Working as an NP is different in a number of ways, depending on your specialty. In primary care (FNP, PedsNP) you are frequently seeing patients in a clinic just like a doctor, where the focus is identifying and treating illness and prescibing meds. Your nursing knowledge comes with the additional health prevention, education, and encouragement in the patient being in control of treatment that an NP provides. In hospitals, you would also see patients working toward a diagnosis and medication management issues. Your holistic approach is what nursing brings to the table. Your nursing assessment skills are focused on diagnosis and medication/treatment in a different way that a nurse following patients on the floor, or seeing patients before the MD at a clinic would do. The additional training emphasizes the assessment, diagnosis and medication management of patients, while incorporating holistic approaches to care.

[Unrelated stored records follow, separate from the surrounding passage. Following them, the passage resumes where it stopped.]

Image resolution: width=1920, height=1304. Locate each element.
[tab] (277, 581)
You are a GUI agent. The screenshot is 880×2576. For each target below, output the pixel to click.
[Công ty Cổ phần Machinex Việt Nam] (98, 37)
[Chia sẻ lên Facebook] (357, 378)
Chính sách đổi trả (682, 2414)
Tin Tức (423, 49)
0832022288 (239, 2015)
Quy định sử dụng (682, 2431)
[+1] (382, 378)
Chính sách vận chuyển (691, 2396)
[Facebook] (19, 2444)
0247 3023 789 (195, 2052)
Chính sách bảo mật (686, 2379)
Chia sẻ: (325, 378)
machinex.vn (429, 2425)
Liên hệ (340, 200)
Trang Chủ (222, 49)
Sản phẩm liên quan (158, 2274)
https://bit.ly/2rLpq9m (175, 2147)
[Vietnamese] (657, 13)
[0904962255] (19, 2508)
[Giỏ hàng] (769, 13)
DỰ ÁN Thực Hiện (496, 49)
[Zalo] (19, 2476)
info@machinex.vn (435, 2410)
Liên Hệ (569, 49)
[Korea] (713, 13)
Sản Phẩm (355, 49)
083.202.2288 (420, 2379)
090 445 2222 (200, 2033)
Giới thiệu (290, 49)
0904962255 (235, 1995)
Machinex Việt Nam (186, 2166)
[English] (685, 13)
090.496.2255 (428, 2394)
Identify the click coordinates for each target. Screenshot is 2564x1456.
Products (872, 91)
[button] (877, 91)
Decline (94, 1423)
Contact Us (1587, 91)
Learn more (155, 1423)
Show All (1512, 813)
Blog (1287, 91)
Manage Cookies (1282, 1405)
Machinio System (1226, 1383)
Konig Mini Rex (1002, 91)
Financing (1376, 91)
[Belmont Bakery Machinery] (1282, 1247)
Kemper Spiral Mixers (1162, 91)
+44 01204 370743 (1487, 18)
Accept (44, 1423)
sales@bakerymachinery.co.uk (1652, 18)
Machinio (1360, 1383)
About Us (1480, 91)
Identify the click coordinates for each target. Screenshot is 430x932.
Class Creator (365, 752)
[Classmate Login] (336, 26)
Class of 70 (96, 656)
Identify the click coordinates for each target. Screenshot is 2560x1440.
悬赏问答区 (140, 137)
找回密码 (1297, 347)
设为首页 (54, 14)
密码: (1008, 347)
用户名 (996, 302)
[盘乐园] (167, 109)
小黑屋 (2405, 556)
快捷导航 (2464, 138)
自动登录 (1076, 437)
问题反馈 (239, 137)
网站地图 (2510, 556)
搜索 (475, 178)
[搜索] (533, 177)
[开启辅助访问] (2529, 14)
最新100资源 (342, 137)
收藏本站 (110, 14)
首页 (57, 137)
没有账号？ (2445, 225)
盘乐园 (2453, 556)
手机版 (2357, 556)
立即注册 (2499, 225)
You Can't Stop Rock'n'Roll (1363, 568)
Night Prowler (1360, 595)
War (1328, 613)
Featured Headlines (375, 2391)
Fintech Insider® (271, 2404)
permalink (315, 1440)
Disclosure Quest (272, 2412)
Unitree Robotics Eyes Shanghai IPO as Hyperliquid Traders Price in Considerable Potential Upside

There is no typical day, as there is no typical NP setting (as there isn't a real typical day for MDs). Clinic NPs see patients every 15-20 minutes like a doctor in a clinic would. Inpatient NPs do rounds on their patients like a doc, would have a clinic schedule as well perhaps, and may assist in surgeries if they are Cardiothoracic or other specialized NPs. There are probably more NPs working in clinics than hospitals but this has been changing recently, as NP hospitalist skills become more widely accepted and utlilized and with the cut in resident hours. NPs have been increasingly hired as hospitalists to see patients.
I work both intpatient and outpatient, seeing inpatients in the morning, outpatients in clinic in the afternoons. Plus, there are NPs that also do research trials and other things that are part of their job. The field is what you develop. I wrote and developed my job description and practice independently with an MD backup if I need to consult on a case (which everyone, even MDs, have).
Hope this helps. Please try to e-mail, shadow or talk to as many NPs as you can to get their differing perspectives. When I went into this, everyone I e-mailed was happy to give my their insight.